DER TAG | Börsenstart im Plus erwartet

Mit leicht steigenden Kursen rechnen Marktteilnehmer am Donnerstag zur Eröffnung auch an den europäischen Aktienmärkten. Gestützt wird die Stimmung von günstigen Vorlagen. Nach den US-Börsen geht es auch in Asien tendenziell nach oben, wobei Korea erstmals seit Beginn der Pandemie wieder steigende Exporte verzeichnet. Wegen der Exportlastigkeit gelten Wirtschaft und Aktienmarkt in Korea als besonders vergleichbar.

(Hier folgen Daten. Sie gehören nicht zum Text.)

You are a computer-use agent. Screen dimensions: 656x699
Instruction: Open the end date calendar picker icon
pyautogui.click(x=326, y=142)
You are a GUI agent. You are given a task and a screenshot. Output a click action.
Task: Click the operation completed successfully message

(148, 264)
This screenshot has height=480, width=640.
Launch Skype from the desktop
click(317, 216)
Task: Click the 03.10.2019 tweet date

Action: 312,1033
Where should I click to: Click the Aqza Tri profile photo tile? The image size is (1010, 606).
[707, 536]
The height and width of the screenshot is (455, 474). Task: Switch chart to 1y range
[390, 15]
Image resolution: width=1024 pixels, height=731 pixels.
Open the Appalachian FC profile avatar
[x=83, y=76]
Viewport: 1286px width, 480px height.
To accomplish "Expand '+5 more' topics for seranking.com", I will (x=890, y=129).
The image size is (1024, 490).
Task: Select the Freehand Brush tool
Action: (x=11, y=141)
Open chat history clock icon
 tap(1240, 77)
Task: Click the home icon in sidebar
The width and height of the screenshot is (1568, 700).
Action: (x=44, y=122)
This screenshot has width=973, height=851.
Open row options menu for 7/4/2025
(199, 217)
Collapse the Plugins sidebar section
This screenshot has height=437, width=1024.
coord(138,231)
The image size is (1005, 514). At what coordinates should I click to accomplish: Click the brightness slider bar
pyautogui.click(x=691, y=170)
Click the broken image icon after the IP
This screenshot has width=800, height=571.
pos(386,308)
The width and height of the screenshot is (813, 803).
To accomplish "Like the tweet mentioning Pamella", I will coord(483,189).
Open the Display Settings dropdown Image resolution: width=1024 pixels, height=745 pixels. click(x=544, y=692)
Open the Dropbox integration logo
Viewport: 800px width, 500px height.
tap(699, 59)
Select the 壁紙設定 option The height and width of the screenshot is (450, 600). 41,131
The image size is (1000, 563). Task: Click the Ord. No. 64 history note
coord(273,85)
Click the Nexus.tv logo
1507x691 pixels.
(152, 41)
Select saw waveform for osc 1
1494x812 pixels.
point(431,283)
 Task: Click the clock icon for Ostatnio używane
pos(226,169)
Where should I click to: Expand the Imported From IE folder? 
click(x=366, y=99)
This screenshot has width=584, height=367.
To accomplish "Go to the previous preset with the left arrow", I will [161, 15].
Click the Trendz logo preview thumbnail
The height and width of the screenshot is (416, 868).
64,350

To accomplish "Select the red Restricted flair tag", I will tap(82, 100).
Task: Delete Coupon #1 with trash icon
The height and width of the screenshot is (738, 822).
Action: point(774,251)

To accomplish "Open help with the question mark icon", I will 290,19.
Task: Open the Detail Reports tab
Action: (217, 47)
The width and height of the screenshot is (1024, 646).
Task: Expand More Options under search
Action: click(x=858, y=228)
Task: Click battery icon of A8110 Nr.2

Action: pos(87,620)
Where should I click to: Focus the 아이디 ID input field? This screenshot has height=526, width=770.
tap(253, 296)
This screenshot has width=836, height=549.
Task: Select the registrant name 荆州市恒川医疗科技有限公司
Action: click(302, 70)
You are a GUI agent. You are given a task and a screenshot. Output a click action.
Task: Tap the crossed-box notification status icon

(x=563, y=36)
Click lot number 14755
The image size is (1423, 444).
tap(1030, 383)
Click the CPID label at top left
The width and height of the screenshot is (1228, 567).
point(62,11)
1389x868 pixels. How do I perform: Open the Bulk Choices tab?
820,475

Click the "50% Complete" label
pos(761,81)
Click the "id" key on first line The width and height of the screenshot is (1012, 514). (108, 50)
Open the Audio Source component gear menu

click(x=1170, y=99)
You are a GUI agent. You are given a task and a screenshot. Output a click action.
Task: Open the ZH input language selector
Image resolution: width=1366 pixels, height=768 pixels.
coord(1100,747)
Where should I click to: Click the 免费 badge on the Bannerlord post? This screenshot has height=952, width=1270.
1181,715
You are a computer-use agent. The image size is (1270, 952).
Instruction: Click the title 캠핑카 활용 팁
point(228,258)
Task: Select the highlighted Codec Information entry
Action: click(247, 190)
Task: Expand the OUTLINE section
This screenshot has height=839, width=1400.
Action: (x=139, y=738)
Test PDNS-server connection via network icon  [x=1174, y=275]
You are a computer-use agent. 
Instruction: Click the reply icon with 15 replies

SCHWEIZ | SMI nur knapp behauptet

Mit einem leichten Minus hat der schweizerische Aktienmarkt zur Wochenmitte den Handel beendet. Nach kräftigen Abgaben zur Eröffnung legte der SMI im Verlauf kontinuierlich zu und dreht dann am Nachmittag ins Plus – gestützt vor einer freundlichen Eröffnung an der Wall Street und guten US-Konjunkturdaten. Allerdings konnten die Gewinne nicht bis zum Handelsende behauptet werden und der SMI rutschte wieder ins Minus. Das mit Spannung erwartete erste TV-Duell zwischen US-Präsident Donald Trump und seinem Herausforderer Joe Biden hat dagegen kaum Einfluss genommen. Bei den Einzelwerten waren vor allem die Banken- und Versicherungswerte gesucht. Hier ging es für die Aktien der UBS um 1.7 Prozent nach oben, CS Group gewannen 1.9 Prozent und Swiss Life rückten um 0.5 Prozent vor.

GLOBAL | Wall Street schliesst fester

Die verpasste Einigung auf ein neues Corona-Hilfspaket hat am Mittwoch die Wall Street zwischenzeitlich belastet. Doch konnte aufgrund überzeugender US-Konjunkturdaten ein kräftiges Plus verbucht werden. Zudem sollen die Gespräche über das Hilfspaket fortgesetzt werden, was den Markt schliesslich stützte, hiess es. Eine Reihe guter US-Konjunkturdaten hatten zunächst für deutlich steigende Kurse gesorgt. Im Blick stand vor allem der Arbeitsmarktbericht des privaten Dienstleisters ADP für September. So entstanden im privaten Sektor 749‘000 Stellen, während Volkswirte nur mit 600‘000 gerechnet hatten.